Je m'attends à ce piano géant. Je regarde tes doigts comme des pieuvres acharnées dont la chute précipitée fouette chaque touche d'une tentacule. J'attends ce tremblement profond prisonnier des longs tuyeaux. L'anticipation le fait résonner sourdement, longuement, impercéptiblement, dans ma tête. Et il se cogne violement contre mon crâne comme contre les vitraux d'une église.

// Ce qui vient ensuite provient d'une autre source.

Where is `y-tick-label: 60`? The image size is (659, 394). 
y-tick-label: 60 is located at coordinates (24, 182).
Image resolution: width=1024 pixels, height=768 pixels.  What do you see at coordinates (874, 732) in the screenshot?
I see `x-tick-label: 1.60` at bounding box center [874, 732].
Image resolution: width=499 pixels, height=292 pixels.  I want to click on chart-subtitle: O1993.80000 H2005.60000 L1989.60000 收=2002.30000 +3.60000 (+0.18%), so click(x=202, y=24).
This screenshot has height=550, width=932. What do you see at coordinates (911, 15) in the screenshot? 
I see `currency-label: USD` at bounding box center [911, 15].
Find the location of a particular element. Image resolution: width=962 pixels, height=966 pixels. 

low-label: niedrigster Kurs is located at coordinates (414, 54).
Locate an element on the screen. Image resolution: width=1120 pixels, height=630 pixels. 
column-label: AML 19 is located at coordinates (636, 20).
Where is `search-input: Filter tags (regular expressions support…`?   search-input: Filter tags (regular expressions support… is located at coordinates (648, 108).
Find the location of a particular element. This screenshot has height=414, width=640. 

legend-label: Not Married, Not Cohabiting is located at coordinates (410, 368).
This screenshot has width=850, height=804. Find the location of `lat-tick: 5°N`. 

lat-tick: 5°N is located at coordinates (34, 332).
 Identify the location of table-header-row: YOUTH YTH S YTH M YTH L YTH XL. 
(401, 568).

Je tourne, hébétée je cède déjà dans l'attente plus pressante de tes doigts sur ce clavier immense. Le gouffre béant de l'envie qui attend de recevoir son dû ,achève de se dilater. J'attends dans cette seconde, muette, retenant la vie de tout mon corps, pour mieux entendre.
L'oreille, grande ouverte, prête à vibrer d'un profond tonnerre, ne perçoit que la course essouflée d'un cliquetit invariable. Un minuscule clavier remplace le géant attendu. Un petit tatoué grisâtre et commun, aux touches ridiculement petites et carrées , remplace le colosse au smoking de fines et longues touches noires et blanches.
Mon oeil lourd suit la dance morne de tes doigts qui s'échouent molement. Tu pianotes, maladroitement, du bout des doigts, comme une femme laide qui voudrait minauder. Détestable imposteur. Tu offres lâchement une piètre musique mécanique au ventre goulu d'une grosse machine, alors qu'elle te regarde d'un air absent de ses pixels artificiels.